男子練と女子練とで別れて居るものの、食事は一緒にとってレクリエーションルームで遊ぶなど、決して閉鎖的ではない。
裕樹とみなもは同じ寮に住んでいて、レクリエーションルームで一緒にいることが多い。
そして今は、離れてる間にハイハイを覚えた裕香を伴い、アットホームな雰囲気を醸し出している。
「あっ、そうだ。

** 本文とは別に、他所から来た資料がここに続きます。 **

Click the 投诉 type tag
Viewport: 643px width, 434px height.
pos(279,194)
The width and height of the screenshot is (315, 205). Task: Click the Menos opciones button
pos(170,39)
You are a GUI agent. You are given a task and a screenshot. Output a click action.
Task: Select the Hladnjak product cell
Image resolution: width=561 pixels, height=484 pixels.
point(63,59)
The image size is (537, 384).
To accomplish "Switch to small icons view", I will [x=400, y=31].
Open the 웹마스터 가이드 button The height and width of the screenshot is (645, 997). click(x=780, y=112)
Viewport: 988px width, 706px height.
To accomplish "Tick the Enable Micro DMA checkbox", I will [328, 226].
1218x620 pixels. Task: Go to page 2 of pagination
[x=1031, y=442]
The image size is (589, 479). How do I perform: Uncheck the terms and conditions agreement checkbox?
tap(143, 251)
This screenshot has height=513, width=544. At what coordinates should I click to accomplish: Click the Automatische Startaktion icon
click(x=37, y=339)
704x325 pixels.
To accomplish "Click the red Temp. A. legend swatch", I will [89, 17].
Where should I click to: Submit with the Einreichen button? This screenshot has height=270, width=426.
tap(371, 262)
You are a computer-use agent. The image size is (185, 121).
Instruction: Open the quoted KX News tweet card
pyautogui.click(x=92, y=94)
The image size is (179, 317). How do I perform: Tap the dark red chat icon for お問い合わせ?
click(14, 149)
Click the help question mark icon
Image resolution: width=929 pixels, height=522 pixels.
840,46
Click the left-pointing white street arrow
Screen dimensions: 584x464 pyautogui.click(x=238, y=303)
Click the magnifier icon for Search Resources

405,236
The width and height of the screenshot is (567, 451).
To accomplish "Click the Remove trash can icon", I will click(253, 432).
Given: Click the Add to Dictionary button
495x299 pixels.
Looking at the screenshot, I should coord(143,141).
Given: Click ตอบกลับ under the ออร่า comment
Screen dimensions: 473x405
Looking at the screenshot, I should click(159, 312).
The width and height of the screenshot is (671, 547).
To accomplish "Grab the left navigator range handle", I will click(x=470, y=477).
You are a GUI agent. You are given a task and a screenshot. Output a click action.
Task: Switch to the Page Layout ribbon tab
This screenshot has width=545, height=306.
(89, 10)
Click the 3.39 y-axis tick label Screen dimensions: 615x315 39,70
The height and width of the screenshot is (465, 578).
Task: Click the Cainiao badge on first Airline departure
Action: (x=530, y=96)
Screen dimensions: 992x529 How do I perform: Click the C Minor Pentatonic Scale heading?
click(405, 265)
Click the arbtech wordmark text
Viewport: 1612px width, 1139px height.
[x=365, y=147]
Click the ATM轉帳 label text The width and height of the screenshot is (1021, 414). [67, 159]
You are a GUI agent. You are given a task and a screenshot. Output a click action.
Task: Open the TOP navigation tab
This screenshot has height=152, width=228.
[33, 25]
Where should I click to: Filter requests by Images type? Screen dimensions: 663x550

宿題があったんだった」
「なら裕香見てくれたお礼に、わかんない所があったら教えるよ」(子供の頃から文武両道)
「--いつもしゅみましぇん」
「いいよ別に。どうせ簡単に解けるから」
「--そんなセリフを普通に言えるの、裕樹しゃんだからこそれしゅよ」
「あう~」
みなもが裕樹に裕香を渡すと、D-Phoneを取り出して課題ファイルを展開
そのファイルに、課題データが転送されそれを解いて期限までに送信。
期限を過ぎた場合は送信が出来なくなり、直接の提出という形でしか提出という形になっている。
課題内容は基本的に選択問題となっているが、点数が悪いと送り返され再提出となってしまう。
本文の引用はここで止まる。